◆ Document:
Platts, part of S&P Global Energy, assessed the Singapore 380 CST HSFO cargo cash differential to the Mean of Platts Singapore 380 CST HSFO assessment at a discount of $3.08/metric ton at the Asia close July 7, compared with minus $2.58/mt July 6.
The benchmark 380 CST HSFO cash differential flipped into negative territory in the week ended July 4 and has seen pressure from aggressive selling interests for second-half July and early-August loading cargoes during the Platts Market on Close assessment process. The differential is at its weakest level since Dec. 19, 2025, when it was assessed at a discount of $3.12/mt, Platts data showed.
Platts assessed the Singapore 180 CST HSFO cash differential to the MOPS 180 CST HSFO assessment at a discount of $6.42/mt at the Asia close July 7, compared with minus $5.91/mt July 6, also its lowest level since Dec. 8, 2025, when it was assessed at a discount of $6.58/mt, Platts data showed.
Alongside increased supply, HSFO market fundamentals were also pressured by muted feedstock demand for the residual fuel grade from regional refiners and by lackluster downstream bunker fuel demand, according to market sources.
"We have drawn down the inventory ... But I think the market is expressing that supplies are coming in," said one Singapore-based trader, adding, however, that transit risks through the Strait of Hormuz could slow export volumes from the Middle East.
"But, for now, we don't see it as a problem ... At least until the next Strait of Hormuz closure (if any)," the trader added.
"The Middle East barrels won't be as much as prewar time anyway ... So, it's unlikely that there will be oversupply [in August]," noted another trader.
Chinese feedstock demand for HSFO has been thin in recent weeks, multiple trade sources told Platts, with one trader not expecting any "sudden uptake" of feeds, especially from the independent refiners.

◆ Record excerpts:

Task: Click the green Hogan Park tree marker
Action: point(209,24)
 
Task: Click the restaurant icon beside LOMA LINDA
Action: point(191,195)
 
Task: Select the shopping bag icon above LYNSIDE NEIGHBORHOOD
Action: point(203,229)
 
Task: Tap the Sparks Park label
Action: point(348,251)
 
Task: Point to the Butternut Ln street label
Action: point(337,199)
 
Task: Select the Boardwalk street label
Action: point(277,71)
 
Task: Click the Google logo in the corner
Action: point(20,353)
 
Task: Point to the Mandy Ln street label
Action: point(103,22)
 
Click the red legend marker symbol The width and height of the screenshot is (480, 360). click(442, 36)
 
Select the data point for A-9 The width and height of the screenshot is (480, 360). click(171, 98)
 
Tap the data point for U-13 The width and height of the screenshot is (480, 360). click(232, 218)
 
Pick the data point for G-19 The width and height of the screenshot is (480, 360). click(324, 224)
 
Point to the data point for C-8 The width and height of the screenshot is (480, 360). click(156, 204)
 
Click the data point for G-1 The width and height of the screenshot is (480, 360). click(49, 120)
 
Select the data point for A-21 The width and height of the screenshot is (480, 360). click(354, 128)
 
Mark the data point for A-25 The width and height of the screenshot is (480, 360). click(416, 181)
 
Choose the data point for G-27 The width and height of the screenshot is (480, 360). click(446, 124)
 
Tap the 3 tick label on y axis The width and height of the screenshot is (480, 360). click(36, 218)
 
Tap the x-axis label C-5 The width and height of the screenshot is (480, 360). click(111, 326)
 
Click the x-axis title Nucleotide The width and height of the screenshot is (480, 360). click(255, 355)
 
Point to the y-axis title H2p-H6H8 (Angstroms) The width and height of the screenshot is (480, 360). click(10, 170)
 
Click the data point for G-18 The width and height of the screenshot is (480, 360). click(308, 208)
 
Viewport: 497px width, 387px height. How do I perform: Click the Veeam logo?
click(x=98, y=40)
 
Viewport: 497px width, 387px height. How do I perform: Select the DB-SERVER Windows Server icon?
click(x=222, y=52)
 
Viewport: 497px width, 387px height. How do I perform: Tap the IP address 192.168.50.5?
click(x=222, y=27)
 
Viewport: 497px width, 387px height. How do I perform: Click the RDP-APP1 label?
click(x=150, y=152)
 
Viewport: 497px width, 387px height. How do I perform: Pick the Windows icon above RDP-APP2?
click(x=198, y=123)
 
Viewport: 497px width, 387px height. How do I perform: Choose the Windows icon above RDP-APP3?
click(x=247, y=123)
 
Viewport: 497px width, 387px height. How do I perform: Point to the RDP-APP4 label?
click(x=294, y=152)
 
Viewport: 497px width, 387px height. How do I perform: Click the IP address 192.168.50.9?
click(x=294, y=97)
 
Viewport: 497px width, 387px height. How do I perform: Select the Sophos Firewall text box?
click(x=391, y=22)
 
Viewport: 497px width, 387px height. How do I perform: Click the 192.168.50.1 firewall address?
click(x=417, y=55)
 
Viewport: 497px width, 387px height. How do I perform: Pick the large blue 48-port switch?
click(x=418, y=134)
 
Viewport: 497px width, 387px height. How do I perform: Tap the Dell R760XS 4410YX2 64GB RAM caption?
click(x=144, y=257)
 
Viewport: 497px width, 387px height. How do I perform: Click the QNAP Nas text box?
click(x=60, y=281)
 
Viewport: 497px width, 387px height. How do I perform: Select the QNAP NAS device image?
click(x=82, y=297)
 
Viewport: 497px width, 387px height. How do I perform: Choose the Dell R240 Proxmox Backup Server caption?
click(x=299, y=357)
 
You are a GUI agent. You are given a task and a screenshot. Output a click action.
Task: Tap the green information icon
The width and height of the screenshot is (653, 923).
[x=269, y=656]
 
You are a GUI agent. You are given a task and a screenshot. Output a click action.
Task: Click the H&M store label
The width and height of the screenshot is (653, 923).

◆ Work instructions:
A: Multiply every coordinate in the answers of the entries by 1.35, rounding to whole numbers with halves rounded up, and rewrite those entries in full, requests included, starting at the line containing "Task: Select the Boardwalk street label" and ending at the line containing "Click the red". Include both of those lines and nothing outside that range.
B: Carry on the report on Singapore high-sulfur fuel oil cash differentials from the point where it stops.
The fuel oil market report and the entries come from unrelated sources.

◆ Per-task outputs:
A:
Task: Select the Boardwalk street label
Action: point(374,96)
 
Task: Click the Google logo in the corner
Action: point(27,477)
 
Task: Point to the Mandy Ln street label
Action: point(139,30)
 
Click the red legend marker symbol The width and height of the screenshot is (480, 360). click(597, 49)

B:
Platts assessed the front-month Singapore 380 CST HSFO crack against prompt-month Brent crude at minus $7.34/barrel July 7, weakening from minus $6.37/b July 6. The refining margin has shed about 14% so far this week, Platts data showed.
"China has not been buying much fuel oil from Singapore in recent weeks ... Unless the Middle East summer power generation demand absorbs a lot of oil, there will be additional supplies flowing into Singapore, keeping the market under pressure in the coming weeks," a Singapore-based fuel oil trader said.
The Platts-assessed Singapore-delivered 380 CST HSFO bunker premium over the FOB Singapore 380 CST HSFO cargo assessment, which was assessed at $27.85/mt July 7, was assessed about 15% lower week over week at $20.35/mt in the week ended July 4, Platts data showed.
The Singapore 380 CST HSFO balance July-August swaps time spread was pegged at minus $2.75/metric ton in midafternoon Asian trading July 8, compared with the Platts assessment of the spread at a contango of $3/mt at the Asian close July 7, while the August-September spread was pegged at a narrow backwardation of $1.50/mt in midafternoon Asia trading July 8, against 30 cents/mt on July 7.
The M1-M2 intermonth spread for the 380 CST HSFO grade averaged at a backwardation of $6.62/mt in June, compared with an average of $37.74/mt in the preceding month, according to Platts data.